The API is directly compatible with RLlib through the built-in
PettingZooEnv
wrapper:
import pyspiel # pip install open_spiel
from ray.rllib.algorithms.ppo import PPOConfig
from ray.rllib.env.wrappers.open_spiel import OpenSpielEnv
from ray.tune.registry import register_env
register_env(
"open_spiel_env",
lambda cfg: OpenSpielEnv(pyspiel.load_game("connect_four")),
)
config = PPOConfig().environment("open_spiel_env")
See here for an end-to-end example with the Connect-4 env of OpenSpiel trained by an RLlib algorithm, using a self-play strategy.
Running actual Training Experiments with a MultiAgentEnv#
If all agents use the same algorithm class to train their policies, configure multi-agent training as follows:
from ray.rllib.algorithm.ppo import PPOConfig
from ray.rllib.core.rl_module.multi_rl_module import MultiRLModuleSpec
from ray.rllib.core.rl_module.rl_module import RLModuleSpec
config = (
PPOConfig()
.environment(env="my_multiagent_env")
.multi_agent(
policy_mapping_fn=lambda agent_id, episode, **kwargs: (
"traffic_light" if agent_id.startswith("traffic_light_")
else random.choice(["car1", "car2"])
),
algorithm_config_overrides_per_module={
"car1": PPOConfig.overrides(gamma=0.85),
"car2": PPOConfig.overrides(lr=0.00001),
},
)
.rl_module(
rl_module_spec=MultiRLModuleSpec(rl_module_specs={
"car1": RLModuleSpec(),
"car2": RLModuleSpec(),
"traffic_light": RLModuleSpec(),
}),
)
)
algo = config.build()
print(algo.train())
To exclude certain policies from being updated, use the config.multi_agent(policies_to_train=[..])
config setting.
This allows running in multi-agent environments with a mix of non-learning and learning policies:
def policy_mapping_fn(agent_id, episode, **kwargs):
agent_idx = int(agent_id[-1]) # 0 (player1) or 1 (player2)

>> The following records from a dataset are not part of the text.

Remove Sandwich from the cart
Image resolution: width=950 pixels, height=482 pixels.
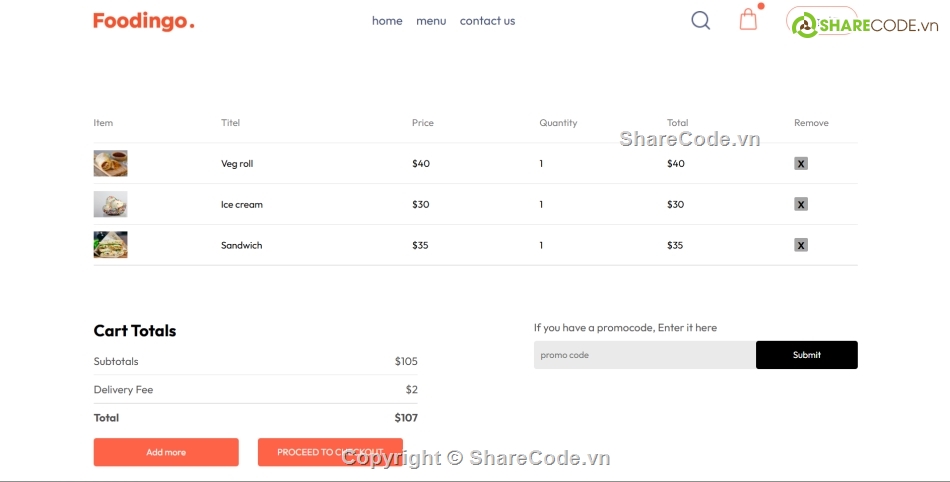pos(801,245)
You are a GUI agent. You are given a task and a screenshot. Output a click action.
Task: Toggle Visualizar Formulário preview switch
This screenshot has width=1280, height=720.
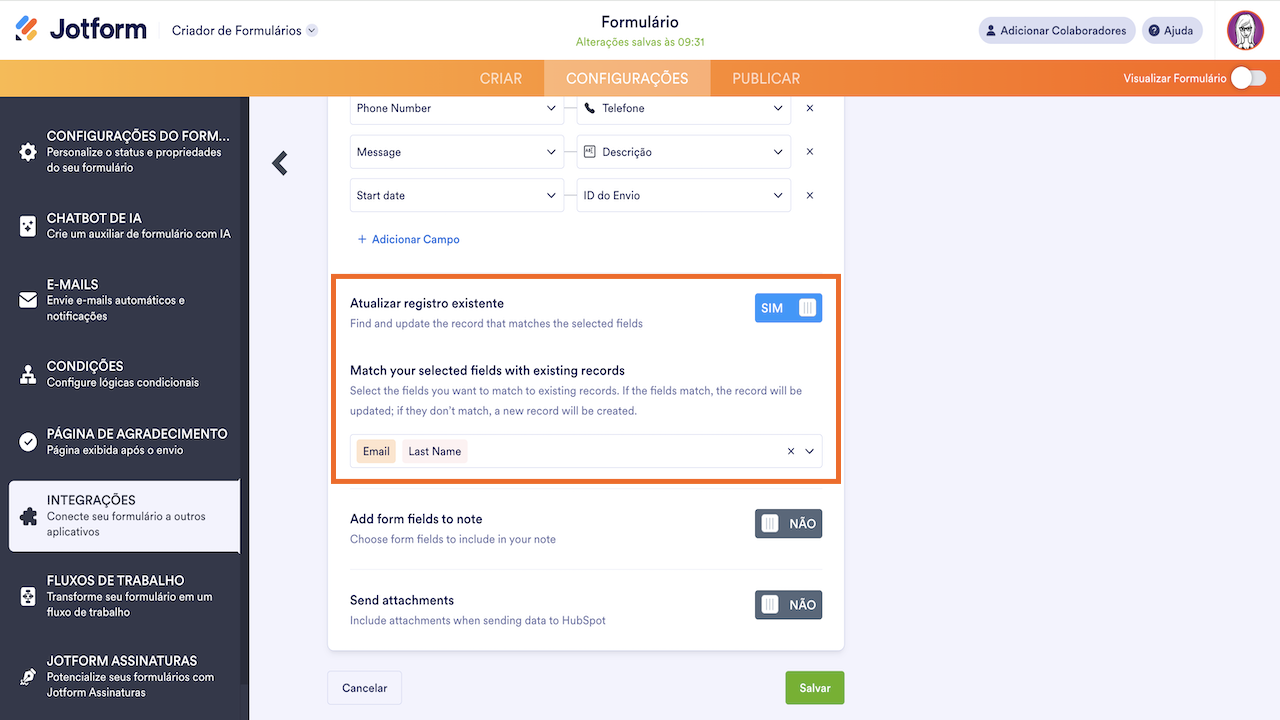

return "learning_policy" if episode.id_ % 2 == agent_idx else "random_policy"
config = (
PPOConfig()
.environment(env="two_player_game")
.multi_agent(
policy_mapping_fn=policy_mapping_fn,
policies_to_train=["learning_policy"],
)
.rl_module(
rl_module_spec=MultiRLModuleSpec(rl_module_specs={
"learning_policy": RLModuleSpec(),
"random_policy": RLModuleSpec(rl_module_class=RandomRLModule),
}),
)
)
algo = config.build()
print(algo.train())
RLlib will create and route decisions to each policy based on the provided
policy_mapping_fn
. Training statistics for each policy are reported
separately in the result-dict returned by train()
.
The example scripts rock_paper_scissors_heuristic_vs_learned.py and rock_paper_scissors_learned_vs_learned.py demonstrate competing policies with heuristic and learned strategies.
Scaling to Many MultiAgentEnvs per EnvRunner#
Note
Unlike for single-agent environments, multi-agent setups are not vectorizable yet.
The Ray team is working on a solution for this restriction by utilizing
gymnasium >= 1.x
custom vectorization feature.
Variable-Sharing Between Policies#
RLlib supports variable-sharing across policies.
See the PettingZoo parameter sharing example for details.